We've heard more than a few folks over the years compare coverage of the same event in the Arizona Daily Star and Tucson Citizen and raise this amazing question: "Were those guys really at the same meeting?"
The Star and Citizen covered the Tucson Airport Authority's March 1 board meeting, and frankly, as of Monday, neither paper had given you the whole story. The Star sent Dave Wichner, while reporter/columnist David Pittman worked it for the Citizen.
In the interest of full disclosure, Wichner and I worked together at the Star, while Pittman was a competitor when we were covering the Legislature years ago. They're both good guys and solid journalists.
The airport authority meeting had a real hot-button issue for folks whose memory of local economic mayhem goes back a couple of decades: Ted Welp, the former Tucson Electric Power chief whose penchant for self-dealing with the utility's assets in the 1980s made him a wealthy man and nearly bankrupted TEP, applied for life-member status.
Citizen business columnist David Pittman gave the Citizen's 30,500 or so customers the first clue on March 1, offering a well-researched column that neatly summarized Welp's machinations. He opined that granting Welp a life membership in the authority would be a slur on the 30 existing life members, who are part of the city's business elite.

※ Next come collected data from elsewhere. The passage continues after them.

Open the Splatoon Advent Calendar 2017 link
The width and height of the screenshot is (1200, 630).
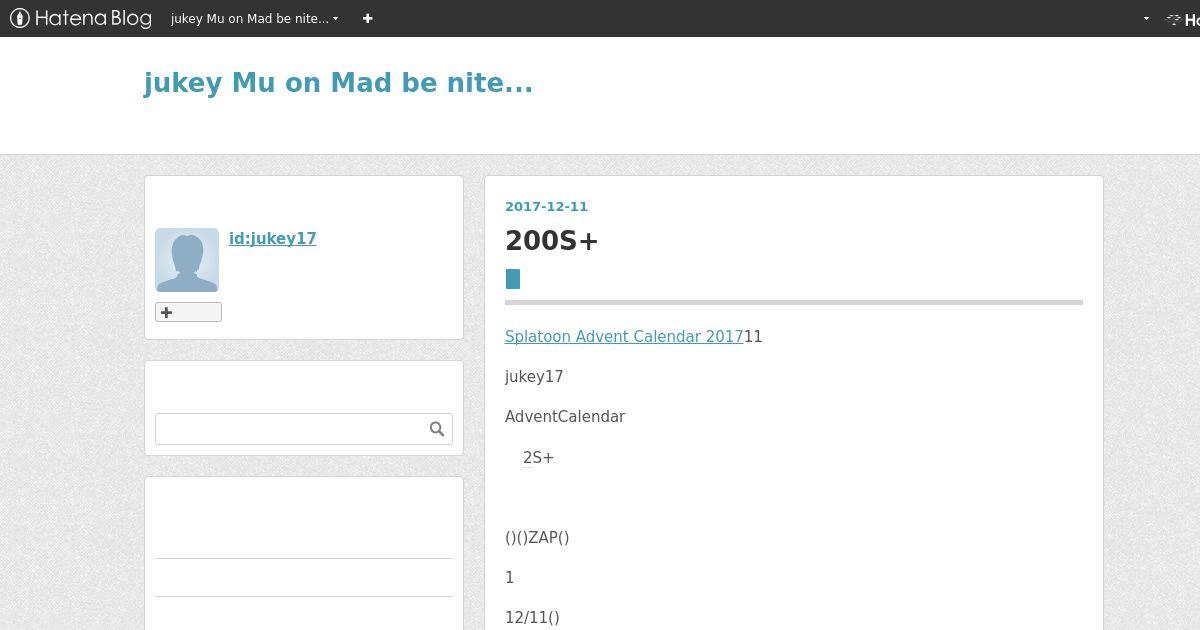[624, 337]
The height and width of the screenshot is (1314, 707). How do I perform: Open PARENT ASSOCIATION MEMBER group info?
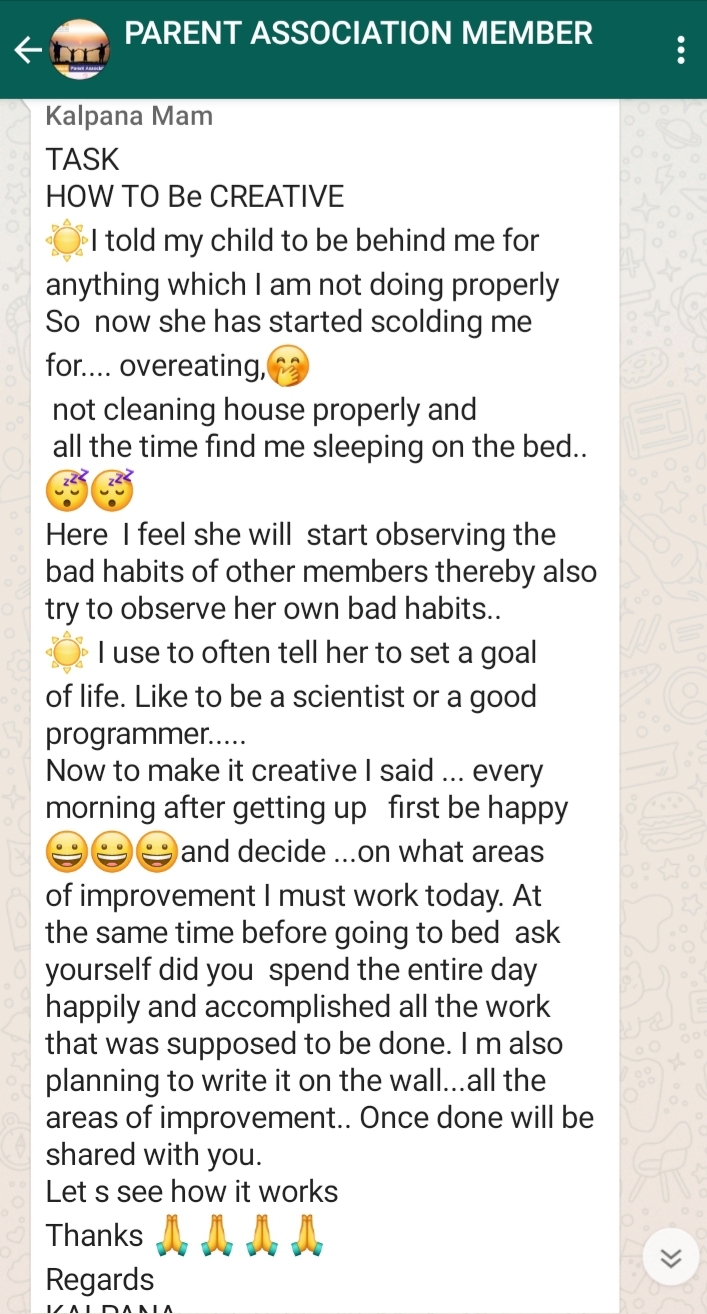point(358,33)
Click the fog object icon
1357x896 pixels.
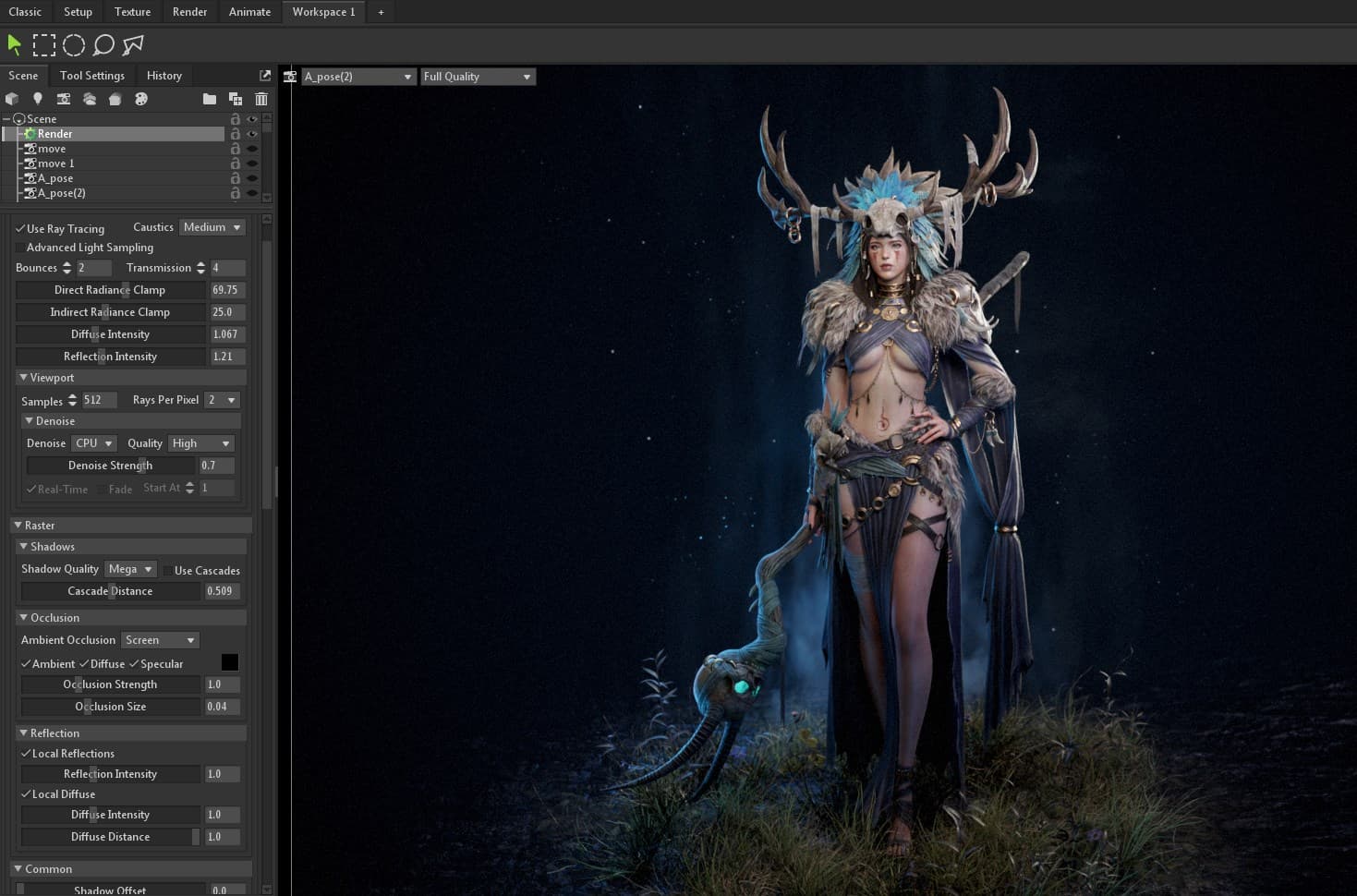(90, 99)
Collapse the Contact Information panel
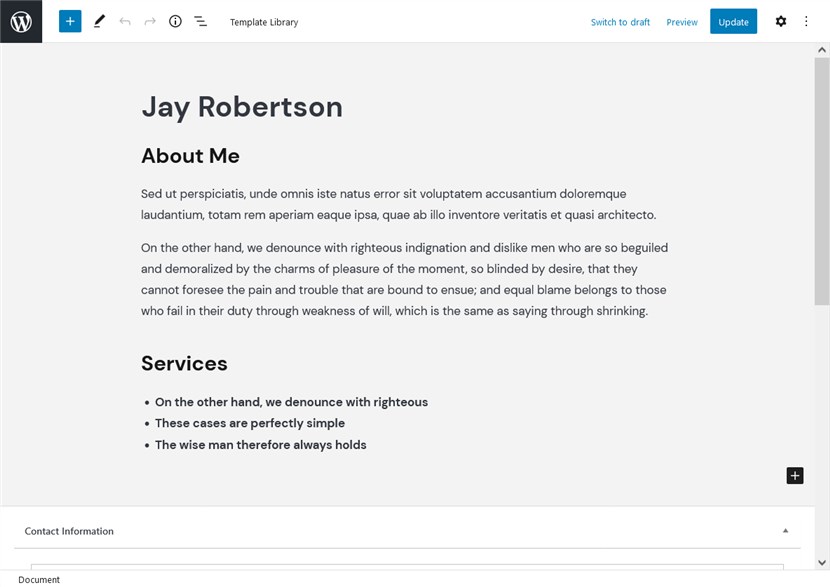 [785, 531]
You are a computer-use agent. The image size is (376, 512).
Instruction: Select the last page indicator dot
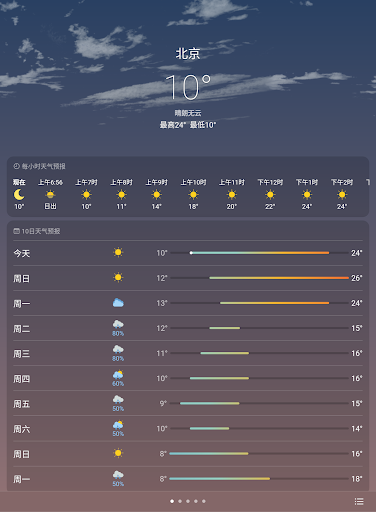pos(204,501)
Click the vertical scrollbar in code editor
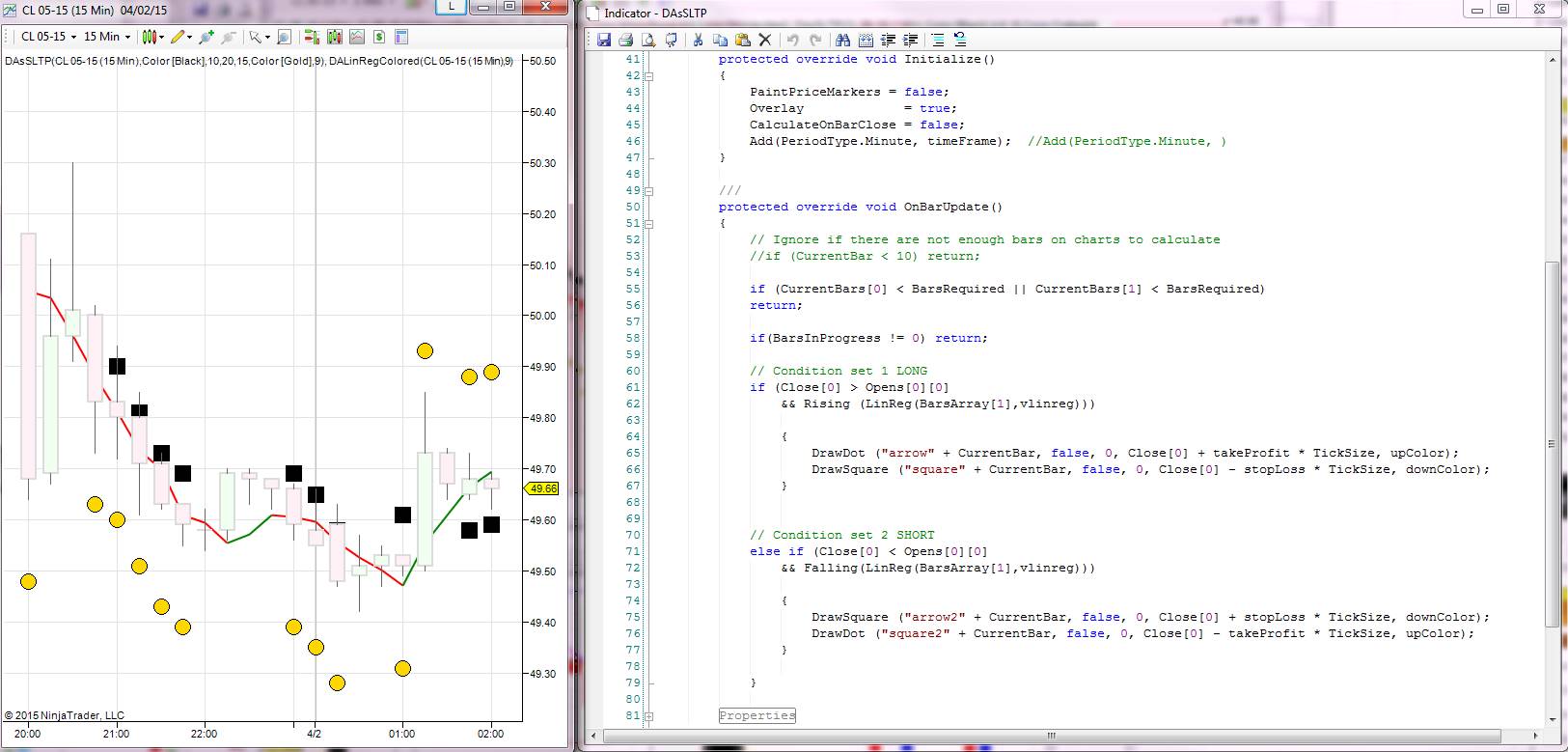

On March 2, both papers carried stories about the meeting. The 113,000-daily circulation Star gave the meeting a squib in the Industry News and Notes column, mentioning hangar and warehouse leases with renewal options to Hamilton Aerospace Technologies. No Welp.
Welp wasn't the lead item in Pittman's March 2 story, either. That honor went to the board's decision to oppose a Federal Aviation Administration decision that would close air-traffic control operations at Tucson International Airport between midnight and 5 a.m. daily when the new federal budget kicks in Oct. 1. As of Monday morning, the Star had nothing on the tower issue.
The Welp discussion and the board's decision to table the application was in the lower half of the story. But Pittman said nothing about the Hamilton leases, which is a decent little economic development story considering the company's business legacy.
On March 4, the Star caught up with the Welp story, which got a mention in business columnist Richard Ducote's piece. There's some irony to that; Ducote was covering utilities for the Star when TEP went into financial meltdown, and frankly, he was all over the story--and Welp's misdeeds--like a beagle on a lame rabbit.